Along my road, I ran various sections through my airfoil modeling software’s. I primarily use two, Visual foil which works well for mass crunching and Java foil which can handle sharp curvature variations. The airfoil tools use a polynomial curve fit and visual foil tends to crash when I model a thin flap airfoil.
I evaluated the thick parent sections like what Al’s airfoils are, albeit without the super thin flap. And they work fairly well but not as well as my NACE or the Eppler section I plan on using. The reason they don’t perform as well is likely why the “bump” was seen to problematic. These sections tend to have a long thick zone stretching back quite far in to the profile.
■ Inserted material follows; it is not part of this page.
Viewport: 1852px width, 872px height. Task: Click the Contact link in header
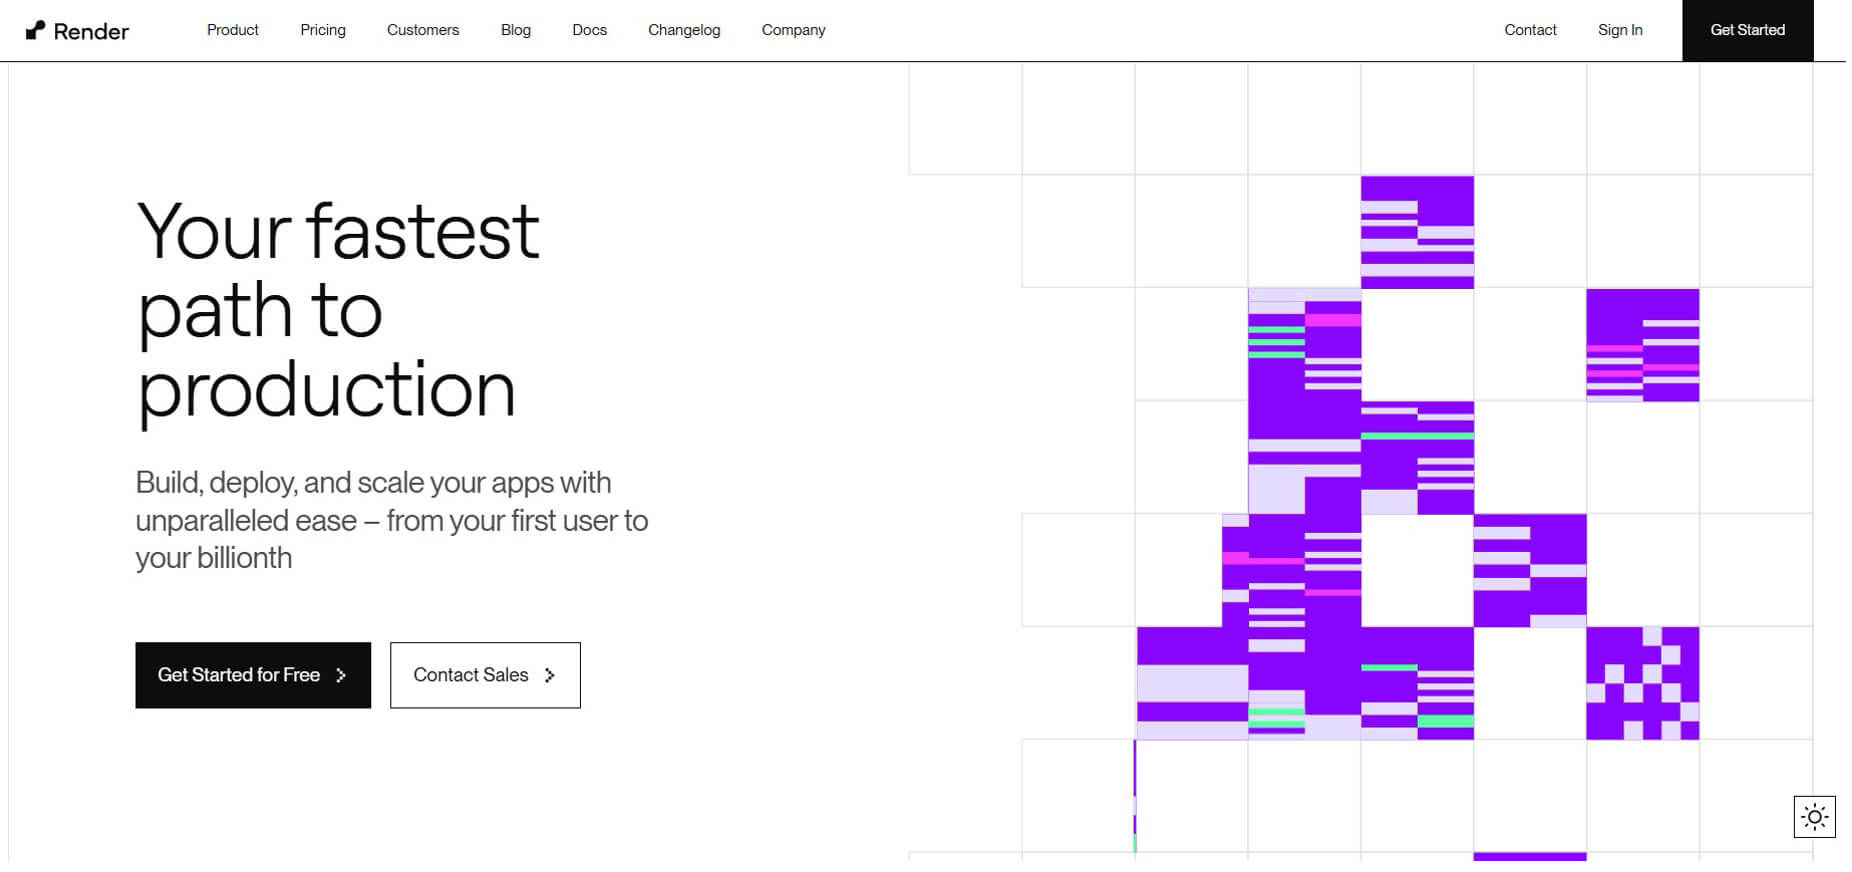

The result of this is that here becomes a rather steep adverse pressure gradient in the last portion of the airfoil. The boundary layer encounters a steep rise in pressure. If a perturbation occurs in this zone, separation is likely to occur resulting in a lowering of Cl max. Both the NACE and Eppler have shallower pressure gradients in this zone and consequently should be able to weather the perturbation there.
Keep in mind that model based analysis is just that and requires verification. My experience with these models is fairly positive. If I had to place a confidence level on the tools I would use 80%-85%. I’ve had results which plain didn’t work especially in the lower Rn ranges, lower than where we operate.